2) I worked to unbreak what I'd broken.

3) I talked to as many people as I could for ideas.

4) I actually DID something, and

5) I'm documenting it now.

Number 4 trumps pretty much everything, I find. Some people like to
complain at other people for doing things wrong in the space, but mostly
that is the jocular hard-ass chit-chat between superhacker people who do
things. Such conversations smell of wood chippings and machine oil, and
cover our insecurities about for how we all do stuff a bit stupidly. For
everyone complaining at you, you will nonetheless enter a secret magic
priesthood of having done something at Noisebridge.

It is a really different conversation from the bemused tolerance you
will get from me when you come up to give me suggestions about the
network, such as how it needs to work better, and how people who are in
charge should be signalled when it is broken. The implication is that
somehow I am partly in charge because I am fixing something now, and
that you are not, and are helpless, because you're not doing anything.

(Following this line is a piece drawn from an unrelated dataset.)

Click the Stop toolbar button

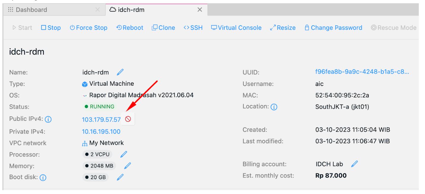pyautogui.click(x=51, y=28)
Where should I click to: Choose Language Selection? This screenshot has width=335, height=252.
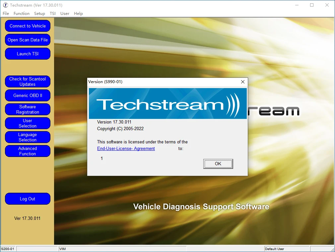click(28, 137)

Stop that. I don't know how this thing works much better than you.  Your
suggestions are good, but the correct incantation is:

"So I was thinking about doing X to make this easier, what do you think?"

To which the answer will almost certainly be "yeah, go for it". 

Other people don't and can't give you permission to do things at
Noisebridge. The fact that someone is telling you to do something
instead of giving their opinion is a sure indication that they either a
crazy person off the streets, they're in too foul a mood to think
straight, or don't really understand how Noisebridge works. (People
telling you, like I just did, how Noisebridge works, are also suspect.)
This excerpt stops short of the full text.